Modern man is alienated from his body. The body has become a thing or object and the real me exists elsewhere. There is a disconnect between body and soul or body and mind. It's common to hear people talk about not being comfortable in their skins as if our skins, our bodies, were add ons to who we are. In part, this notion has arisen due to the widespread influence of the philosopher, René Descartes and his cogito, ergo sum (I think therefore I am) proposition. "The Cartesian picture," writes Roger Scruton, "tempts us to believe that we go through life dragging an animal on a lead, forcing it to do our bidding until, at the last, it collapses and dies. I am a subject; my body an object: I am I, it is it." In his work, Michael Clark rebels against this philosophical hegemony and seeks to overthrow it.
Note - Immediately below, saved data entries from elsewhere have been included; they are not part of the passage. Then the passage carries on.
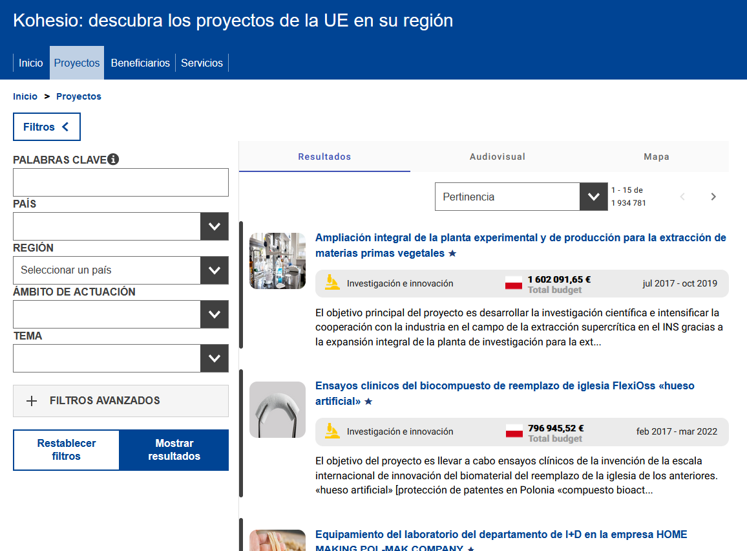Screen dimensions: 747x551
Task: Open the Beneficiarios navigation tab
Action: point(140,63)
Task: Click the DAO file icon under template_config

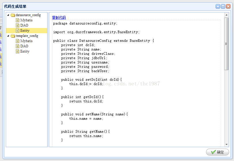Action: coord(18,46)
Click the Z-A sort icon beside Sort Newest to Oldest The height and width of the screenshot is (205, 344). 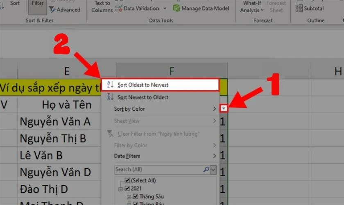(110, 97)
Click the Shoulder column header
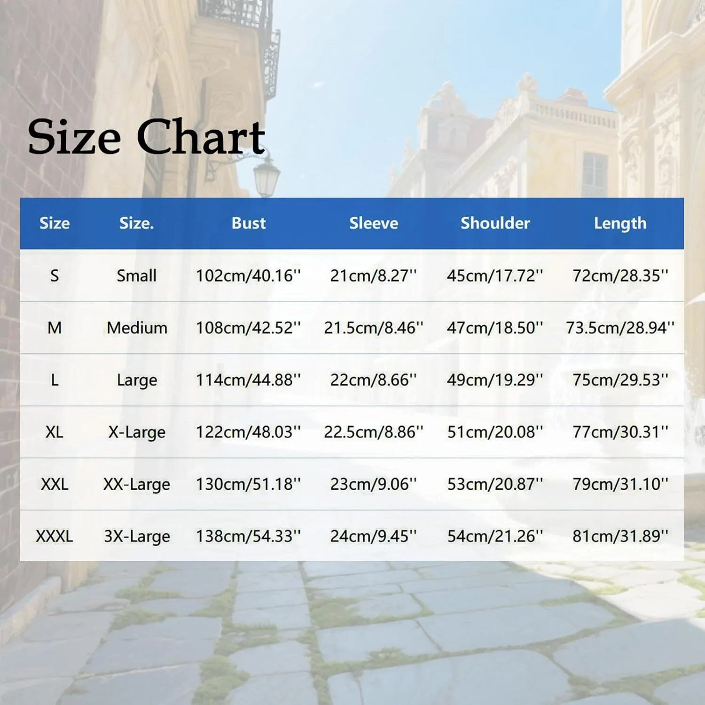 point(495,223)
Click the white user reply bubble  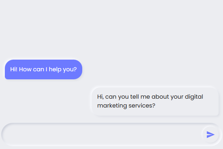tap(155, 101)
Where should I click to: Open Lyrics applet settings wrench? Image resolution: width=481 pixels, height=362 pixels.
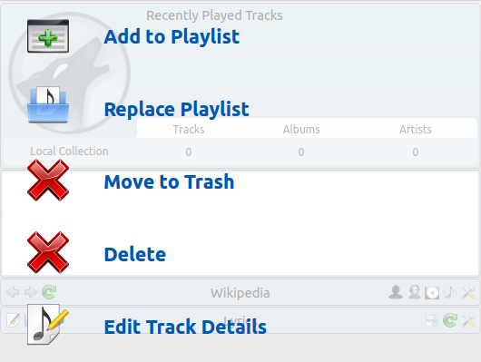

There is a real sense that his company are not just bodies in movement but that they are acting as embodied persons. As a dancer, with steely concentration, balances on one leg and slowly pivots round, you sense that they are not only earthed to the floor but that they are earthed to the reality of themselves. The explosive jump, jig and torque cannot be reduced to involuntary or mechanical actions of the body, but articulate the truth that the human person is a unity. In the dance, all destructive dualisms are erased and we experience a true freedom.
One cannot look at bodies so lithe, strong and youthful and not experience some erotic charge. Yet, for all its sensual static, this performance does not allow the audience to become pornographers, desiring the body as an instrument of arousal. Through the grace and sustained poise of the dancers, we are invited to venerate embodied persons. It is not enough to admire the discipline, stamina and technique of the dancers, what we long for is to actualise in ourselves the dancers' creative presentation of what it means to be a person. Through them, we see ourselves in full flight. In this way, the desires of the viewer are simultaneously chastened and liberated. In fact, the dancers veil their bodies (literally, in the case of one section of come, been and gone)through their movements so that the observer's desires are sublimated and purified of any sullying passions. This is what distinguishes the art of come, been and gone from the sleazy gyrations of some lap dancing club.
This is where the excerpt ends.